WHAT IS ASKED → Rewrite all of the material below, switching every "Viewport" to "Window size" and leaving everything else unchanged.

[start of TASK MATERIAL]

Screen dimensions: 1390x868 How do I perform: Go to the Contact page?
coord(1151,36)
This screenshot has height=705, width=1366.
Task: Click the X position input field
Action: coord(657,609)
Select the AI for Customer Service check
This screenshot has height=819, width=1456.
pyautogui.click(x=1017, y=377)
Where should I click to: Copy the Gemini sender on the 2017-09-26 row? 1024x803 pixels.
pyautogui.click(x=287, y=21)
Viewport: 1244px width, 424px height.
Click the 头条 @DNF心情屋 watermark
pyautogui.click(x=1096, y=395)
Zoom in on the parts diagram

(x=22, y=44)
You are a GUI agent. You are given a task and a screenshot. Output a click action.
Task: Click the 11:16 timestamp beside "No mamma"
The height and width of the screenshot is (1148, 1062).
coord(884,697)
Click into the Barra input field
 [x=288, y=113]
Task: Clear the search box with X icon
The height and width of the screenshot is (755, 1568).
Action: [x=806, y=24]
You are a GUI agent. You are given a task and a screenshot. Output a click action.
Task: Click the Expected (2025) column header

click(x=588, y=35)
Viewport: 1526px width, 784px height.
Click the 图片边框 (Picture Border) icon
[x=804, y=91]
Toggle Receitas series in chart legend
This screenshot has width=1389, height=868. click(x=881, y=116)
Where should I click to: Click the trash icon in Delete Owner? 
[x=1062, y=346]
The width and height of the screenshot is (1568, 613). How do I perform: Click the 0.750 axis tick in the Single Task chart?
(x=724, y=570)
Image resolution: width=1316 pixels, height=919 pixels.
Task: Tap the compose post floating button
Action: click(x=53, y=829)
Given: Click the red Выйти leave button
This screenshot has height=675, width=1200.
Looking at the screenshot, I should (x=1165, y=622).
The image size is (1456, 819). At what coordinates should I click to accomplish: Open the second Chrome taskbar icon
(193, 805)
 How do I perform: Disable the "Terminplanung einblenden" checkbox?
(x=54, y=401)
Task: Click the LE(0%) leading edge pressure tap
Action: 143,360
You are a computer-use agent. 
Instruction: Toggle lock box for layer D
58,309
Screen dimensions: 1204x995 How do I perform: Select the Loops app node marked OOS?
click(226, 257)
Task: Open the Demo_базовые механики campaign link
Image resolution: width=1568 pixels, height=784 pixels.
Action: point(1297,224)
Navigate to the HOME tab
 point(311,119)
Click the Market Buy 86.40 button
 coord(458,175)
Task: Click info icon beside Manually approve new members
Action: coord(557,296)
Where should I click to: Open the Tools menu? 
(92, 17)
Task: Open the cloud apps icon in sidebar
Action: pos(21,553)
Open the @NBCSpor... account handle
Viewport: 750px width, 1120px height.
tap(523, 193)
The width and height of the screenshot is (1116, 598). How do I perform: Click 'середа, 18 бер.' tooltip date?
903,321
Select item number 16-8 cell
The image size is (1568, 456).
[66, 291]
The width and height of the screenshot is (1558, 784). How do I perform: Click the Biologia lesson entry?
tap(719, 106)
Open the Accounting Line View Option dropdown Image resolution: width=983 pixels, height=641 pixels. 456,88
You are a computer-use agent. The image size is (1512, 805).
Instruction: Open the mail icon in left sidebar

[end of TASK MATERIAL]

ANSWER TO THE PROBLEM →
Screen dimensions: 1390x868 How do I perform: Go to the Contact page?
coord(1151,36)
This screenshot has height=705, width=1366.
Task: Click the X position input field
Action: coord(657,609)
Select the AI for Customer Service check
This screenshot has height=819, width=1456.
pyautogui.click(x=1017, y=377)
Where should I click to: Copy the Gemini sender on the 2017-09-26 row? 1024x803 pixels.
pyautogui.click(x=287, y=21)
Window size: 1244px width, 424px height.
Click the 头条 @DNF心情屋 watermark
pyautogui.click(x=1096, y=395)
Zoom in on the parts diagram

(x=22, y=44)
You are a GUI agent. You are given a task and a screenshot. Output a click action.
Task: Click the 11:16 timestamp beside "No mamma"
The height and width of the screenshot is (1148, 1062).
coord(884,697)
Click into the Barra input field
 [x=288, y=113]
Task: Clear the search box with X icon
The height and width of the screenshot is (755, 1568).
Action: [x=806, y=24]
You are a GUI agent. You are given a task and a screenshot. Output a click action.
Task: Click the Expected (2025) column header

click(x=588, y=35)
Window size: 1526px width, 784px height.
Click the 图片边框 (Picture Border) icon
[x=804, y=91]
Toggle Receitas series in chart legend
This screenshot has width=1389, height=868. click(x=881, y=116)
Where should I click to: Click the trash icon in Delete Owner? 
[x=1062, y=346]
The width and height of the screenshot is (1568, 613). How do I perform: Click the 0.750 axis tick in the Single Task chart?
(x=724, y=570)
Image resolution: width=1316 pixels, height=919 pixels.
Task: Tap the compose post floating button
Action: click(x=53, y=829)
Given: Click the red Выйти leave button
This screenshot has height=675, width=1200.
Looking at the screenshot, I should (x=1165, y=622).
The image size is (1456, 819). At what coordinates should I click to accomplish: Open the second Chrome taskbar icon
(193, 805)
 How do I perform: Disable the "Terminplanung einblenden" checkbox?
(x=54, y=401)
Task: Click the LE(0%) leading edge pressure tap
Action: 143,360
You are a computer-use agent. 
Instruction: Toggle lock box for layer D
58,309
Screen dimensions: 1204x995 How do I perform: Select the Loops app node marked OOS?
click(226, 257)
Task: Open the Demo_базовые механики campaign link
Image resolution: width=1568 pixels, height=784 pixels.
Action: point(1297,224)
Navigate to the HOME tab
 point(311,119)
Click the Market Buy 86.40 button
 coord(458,175)
Task: Click info icon beside Manually approve new members
Action: coord(557,296)
Where should I click to: Open the Tools menu? 
(92, 17)
Task: Open the cloud apps icon in sidebar
Action: pos(21,553)
Open the @NBCSpor... account handle
Window size: 750px width, 1120px height.
tap(523, 193)
The width and height of the screenshot is (1116, 598). How do I perform: Click 'середа, 18 бер.' tooltip date?
903,321
Select item number 16-8 cell
The image size is (1568, 456).
[66, 291]
The width and height of the screenshot is (1558, 784). How do I perform: Click the Biologia lesson entry?
tap(719, 106)
Open the Accounting Line View Option dropdown Image resolution: width=983 pixels, height=641 pixels. 456,88
You are a computer-use agent. The image size is (1512, 805).
Instruction: Open the mail icon in left sidebar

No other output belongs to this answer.